The Securities and Exchange Board of India (Sebi) is taking a fresh look at setting up a regulatory framework for crowdfunding, said two people aware of the development.

Sebi’s proposals include introducing a minimum net worth criteria for investors to be eligible to invest in start-ups through such platforms, capping individual investments, and standardising disclosure requirements for start-ups raising the money, the two said on condition of anonymity.

“All the money invested through online companies goes to the unlisted space and it can be very risky. If the number of public investors crosses 200, the online entity is supposed to follow public issue norms,” said one of the two.

In recent years, the number of websites and digital platforms soliciting investments with promises of high returns has increased.

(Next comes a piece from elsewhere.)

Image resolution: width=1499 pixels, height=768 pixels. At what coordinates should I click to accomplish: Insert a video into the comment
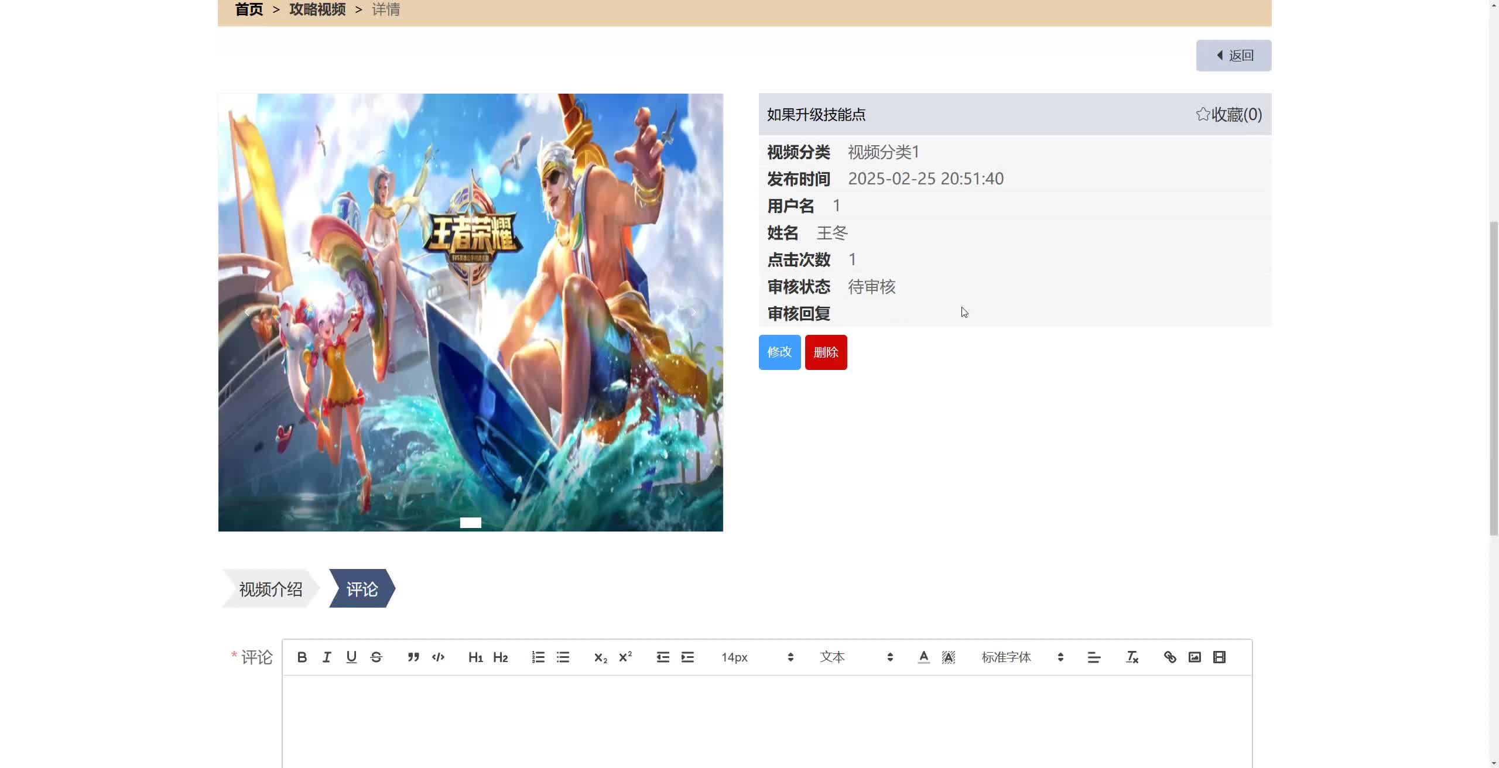pos(1219,657)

GREX, LetsVenture, Termsheet, Equity Crest and Tracxn are some of the popular names in this space.

Companies wishing to raise money from the public may be required to make compulsory basic disclosures about the start-ups in which the money is invested such as the risks involved, the total amount raised and the investment terms, said the first person.

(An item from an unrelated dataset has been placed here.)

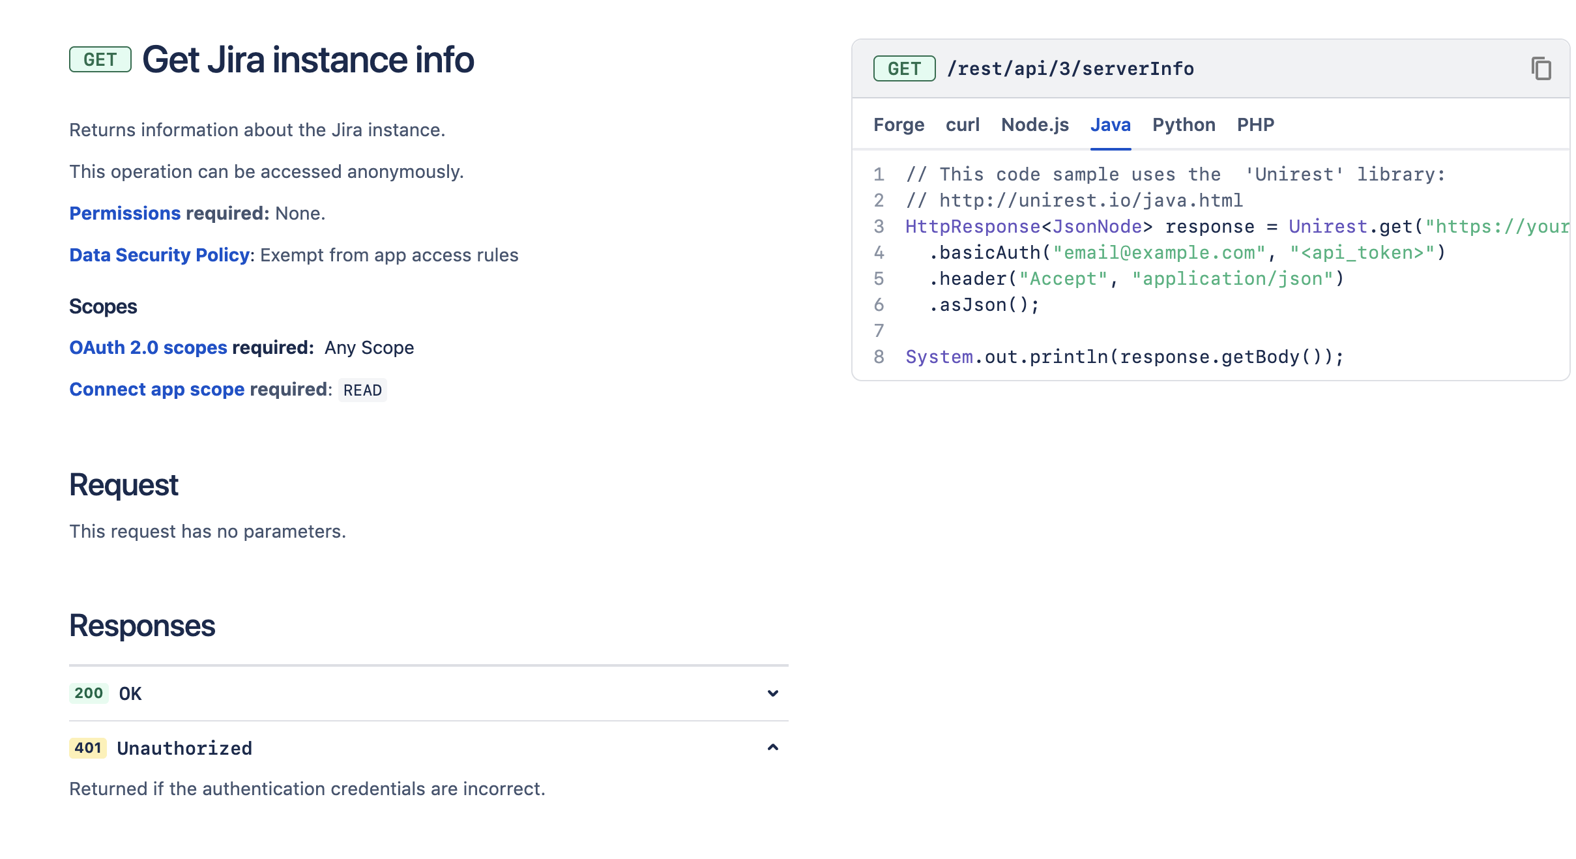
Task: Open the Permissions link
Action: (124, 213)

“Having norms for better disclosures is a good idea and I feel investors should know the basics of the business,” said T.P. Janani, a member at law firm Nishith Desai Associates. “In terms of stipulating a minimum net worth for investors, Sebi should be careful because these start-ups are often very small businesses with innovative models and since they do not get funding either from the regulated banking channel or from venture capital, they seek funding through online platforms and other equity crowdfunding channels in which many are low-income investors,” she said. “A ceiling on investments may also hinder flows into start-up activities if it is prescribed as an absolute number, especially because the nature of the businesses may vary.”

Sebi has been looking at crowdfunding for almost three years now, but been unable to get a fix on them without hurting the fund raising ability of start-ups. In June 2014, it put out a discussion paper, which proposed limiting the number of investors and prohibiting companies from publicizing their efforts through ads on media channels. This discussion paper didn’t go down well with the industry. A year later, the regulator was considering easing these provisions (which had been framed in line with the new Companies Act). It started discussions with the ministry of corporate affairs, but the norms didn’t get crystallized.

In August, the legitimacy of equity crowdfunding platforms serving start-ups was again questioned by the regulator in an investor-caution note. It said these digital platforms are “neither authorized nor recognized under any law governing the securities market.”

“Now, Sebi thinks of bringing in at least some additional disclosure norms so that all investors are fully aware of the risks,” said the second person.

An email sent to Sebi about the planned norms went unanswered.

In its latest plan too, Sebi may retain some of the 2014 proposals, said the second person. These include, allowing only start-ups less than four years old to use crowdfunding platforms, capping fund raising at Rs10 crore a year and prohibiting start-ups from using multiple crowdfunding platforms.

Surojit Nandy, co-founder, GREX, said his company had suggested a “regulated alternative funding platforms/portal” where crowdfunding transactions can be supervised and will not involve an extensive legislative overhaul to start with.